The idea that antisemitism is the commonality of totalitarianisms is amply demonstrated in the sharing of material by groups who would never stand next to each other on a demonstration or share a platform at a public meeting. The Muslim Association of Britain and the General Union of Palestinian Students have both, since the start of the intifada, published The Franklin 'Prophecy', an antisemitic hoax manufactured by the American Nazi William Dudley Pelley and first published in his own publication, Liberation, in February 1934.(12) The Muslim Public Affairs Committee have used their website to reproduce material taken from the sites of both David Irving and The Heretical Press (a far right publisher based in Hull), while the pro-Hamas Palestine Times has promoted work by Michael Hoffman II, a revisionist historian whose website has links to Holocaust denial material(13). Often when Islamist organisations use far right sources it reveals a deeper antisemitism. The Muslim Public Affairs Committee's reproduction of material from the far right sits on their website alongside open support for Holocaust denier David Irving, accusations of Zionist media and political control, lists of Jewish donors to New Labour and an investigation into whether the Talmud is "the most Powerful and Racist book in the world". In one example which neatly illustrates the growing commonalities between political extremes, the Islamist Muslim Public Affairs Committee published an article by Professor Kevin MacDonald - who appeared as a witness for David Irving in his failed libel action against Professor Deborah Lipstadt - on the subject which is currently of so much interest to the far left and the anti-war movement: the "International Jewish Origins of Neoconservatism"(14).

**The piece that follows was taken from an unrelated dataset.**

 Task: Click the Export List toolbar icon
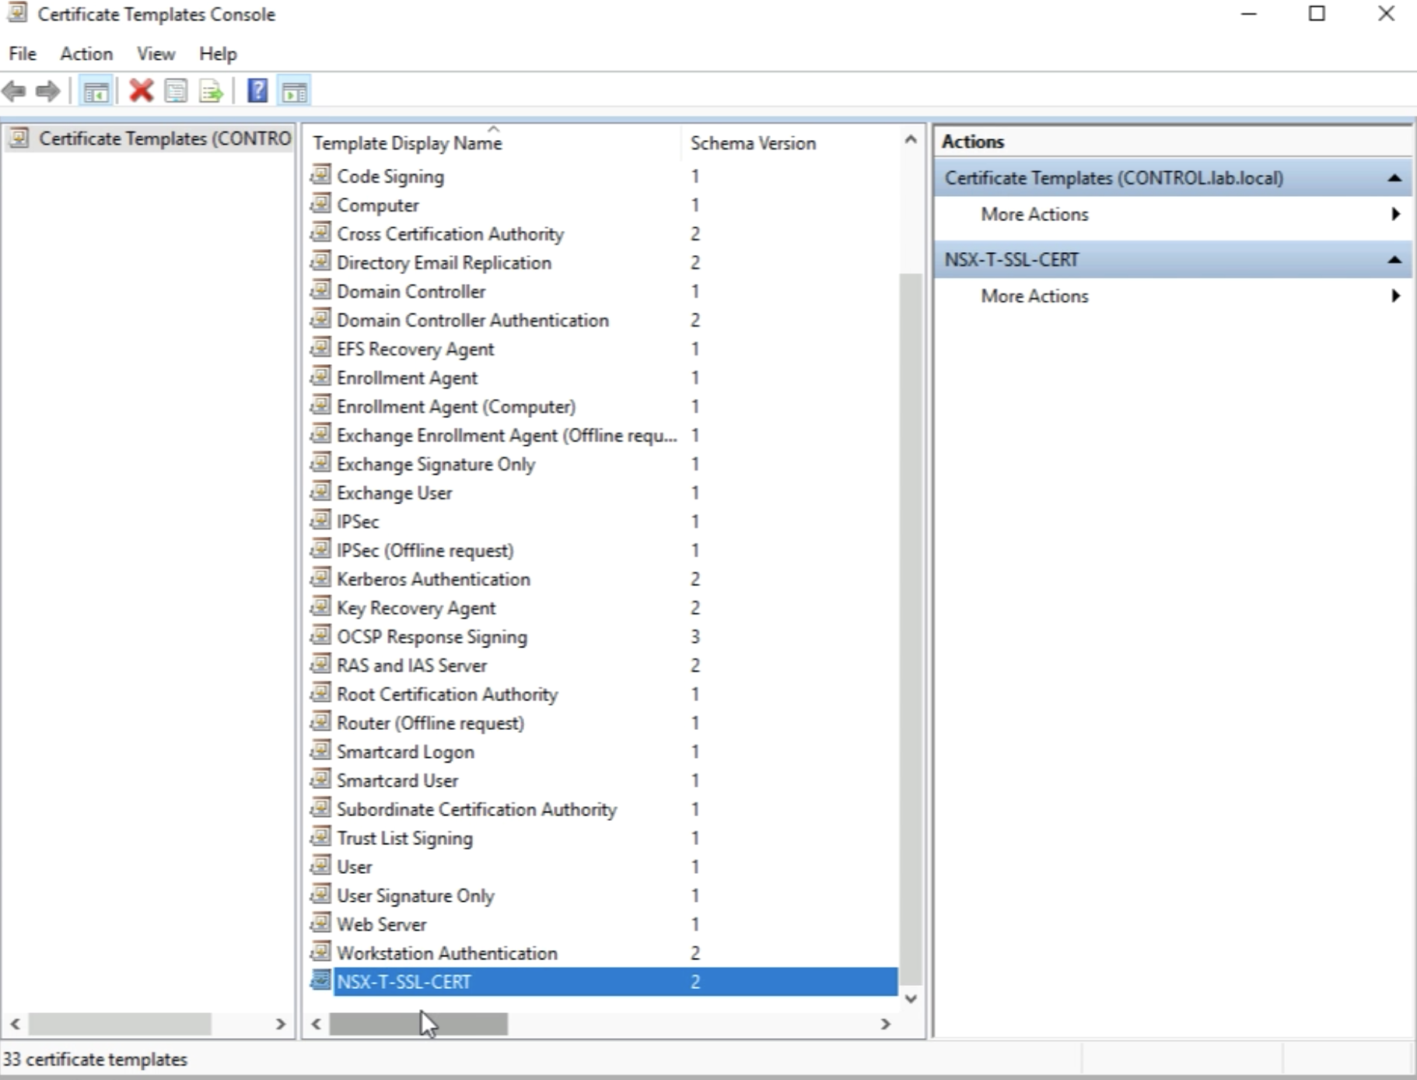click(x=211, y=91)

Nor is this traffic one way. Far right websites, particularly those of the National Front, Combat 18 and the White Nationalist Party, have in 2003 reproduced articles by John Pilger and the Islamist group Hizb ut-Tahrir; antisemitic cartoons taken from Arab websites; a call for White Nationalist Party members to phone the Malaysian embassy in London and express their support for Mahathir Mohamad after he claimed that "Jews rule the world"; calls to boycott Marks & Spencer; boycott lists from Islamist or anti-Zionist websites of, as one White Nationalist Party supporter put it, "Jewish controlled companies, used to prop up Zionism around the world"; and frequent use of the logo of the Boycott Israeli Goods campaign, an Israeli flag in a red circle with a line through it.(15) Spearhead reprinted a column from The Observer in which the columnist, Richard Ingrams, claimed not to read letters in support of the Israeli Government "if the writer has a Jewish name."(16) Meanwhile David Irving, at his "Real History 2003" conference in Cincinnati, showed parts of a BBC documentary about Israel's nuclear weapons programme alongside the usual Holocaust Denial presentations.(17) While it can be safely assumed that the BBC and The Observer did not give their permission to Spearhead or David Irving to use their material, and are probably unaware that they even did so, for the far right it is encouragement enough that they ever appeared in such mainstream media: as one message on the Combat 18 guestbook put it, "There are people who, due to the actions of Israel are already avowed 'anti-Zionists'. All they need is a good solid argument to push them over the edge into full anti-semitism - something that we should be able to provide."(18) However this new, if limited, harmony with far left and especially Islamist ideas has confused many on the far right, contradicting the certainties on which their ideology is based. While a faction of the National Front did court Iran, Libya and their UK-based followers in the mid-1980s, for most of the British far right the idea of supporting anything Muslim is inconceivable, especially as their recent electoral success has been built on exploiting conflict between whites and South Asian Muslims in Britain. Thus in Summer 2003 the White Nationalist Party website featured a lengthy debate over whether or not it was possible to support Hamas against Israel, while opposing any Muslim presence in the UK.(19)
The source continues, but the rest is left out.